Location , contesti e pianificazioni "diaboliche" da ante giallo lenziano, l'austerità della Kerr, la bellezza sfuggente e pericolosa della Seberg in un personaggio totalmente fuori dagli schemi per quegli anni, la carnalità sensuale della Demongeot e il suo tormentone "fulminante", sandaletti bassi lasciati sul tavolo, sandaletti con il tacco che fanno male ai piedini, la Seberg lascia le sue décolleté in mano al suo spasimante, per scatenarsi in un ballo a piedini nudi, oppure le lancia via dalle deliziose estremità appena rientra nel suo lussuoso appartamento parigino.
Ma non solo la vena feticistica del grande regista (che era avanti anni luce come stile di narrazione e regia, davvero modernissima), ma azzardati dialoghi piuttosto arditi per l'epoca, e una ragazzina diciassettene che pensa solo a tubare e al divertimento e se ne sbatte di studio e esami, e la troppa libertà dissoluta che si concedono padre (un'immenso David Niven) e figlia, da sfiorare il menage a trois (con la svampita Demongeot) incestuoso.
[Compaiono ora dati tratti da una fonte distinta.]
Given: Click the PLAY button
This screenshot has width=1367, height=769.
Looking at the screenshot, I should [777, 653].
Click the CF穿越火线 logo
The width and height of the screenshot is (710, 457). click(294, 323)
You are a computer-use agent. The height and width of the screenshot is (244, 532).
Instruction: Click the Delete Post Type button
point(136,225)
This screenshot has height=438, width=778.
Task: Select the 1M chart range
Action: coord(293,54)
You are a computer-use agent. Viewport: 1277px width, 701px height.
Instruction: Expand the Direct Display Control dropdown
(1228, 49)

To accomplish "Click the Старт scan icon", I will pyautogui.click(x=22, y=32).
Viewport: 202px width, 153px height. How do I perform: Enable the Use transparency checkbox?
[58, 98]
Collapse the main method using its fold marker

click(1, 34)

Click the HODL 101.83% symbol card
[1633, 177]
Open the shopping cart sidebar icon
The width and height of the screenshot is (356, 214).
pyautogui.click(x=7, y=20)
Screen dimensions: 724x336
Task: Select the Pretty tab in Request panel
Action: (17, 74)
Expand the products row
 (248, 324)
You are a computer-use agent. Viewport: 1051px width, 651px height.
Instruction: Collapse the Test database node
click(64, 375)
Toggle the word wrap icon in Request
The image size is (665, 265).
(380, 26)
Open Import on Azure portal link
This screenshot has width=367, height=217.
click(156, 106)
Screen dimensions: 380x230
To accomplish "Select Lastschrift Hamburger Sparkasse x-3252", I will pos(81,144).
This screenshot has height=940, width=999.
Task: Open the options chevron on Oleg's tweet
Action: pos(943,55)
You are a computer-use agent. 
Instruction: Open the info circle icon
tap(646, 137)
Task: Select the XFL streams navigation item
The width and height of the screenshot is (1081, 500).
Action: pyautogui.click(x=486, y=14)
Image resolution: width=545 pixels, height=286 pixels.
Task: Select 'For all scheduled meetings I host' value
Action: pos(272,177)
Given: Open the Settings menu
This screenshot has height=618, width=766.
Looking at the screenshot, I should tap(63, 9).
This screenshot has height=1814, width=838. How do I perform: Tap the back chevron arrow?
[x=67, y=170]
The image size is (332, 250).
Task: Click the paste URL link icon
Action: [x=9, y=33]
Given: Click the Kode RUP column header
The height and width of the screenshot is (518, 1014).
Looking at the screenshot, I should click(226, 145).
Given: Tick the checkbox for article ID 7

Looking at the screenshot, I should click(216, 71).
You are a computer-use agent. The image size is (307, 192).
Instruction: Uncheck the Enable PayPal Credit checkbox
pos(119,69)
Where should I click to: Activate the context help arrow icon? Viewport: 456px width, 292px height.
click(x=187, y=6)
Gran pezzo di regia nel locale parigino, dove Juliette Gréco canta malinconica la canzone del titolo e la Seberg balla con il suo nuovo fidanzato, dove Preminger mostra, sul suo volto privo di letizia, la sua esistenza cupa e ombrosa.
Un mare limpido e vellutato, la pineta come passaggio fatato e luogo di amarissime sorprese, le serate mondane, i capricci di una ragazzina appena sbocciata che porteranno l'estate gaia e spensierata verso la tragedia e il rimorso insanabile.
Particina per il nostro Walter Chiari (è Pablo, un sudamericano ricco perennemente sbronzo al casinò, che si doppia da sè).
Graziosi i titoli di testa di Saul Bass
Silvio Amadio ne farà quasi un remake non dichiarato con
Peccati di gioventù, con Gloria Guida che imiterà la Seberg, ma senza troppe inibizioni.
Uno dei cult di Francois Truffaut per eccellenza.
La Costa Azzurra premingeriana dispensa solarità, freschezza, amorazzi, capricci, morte e decadenza dell'animo umano.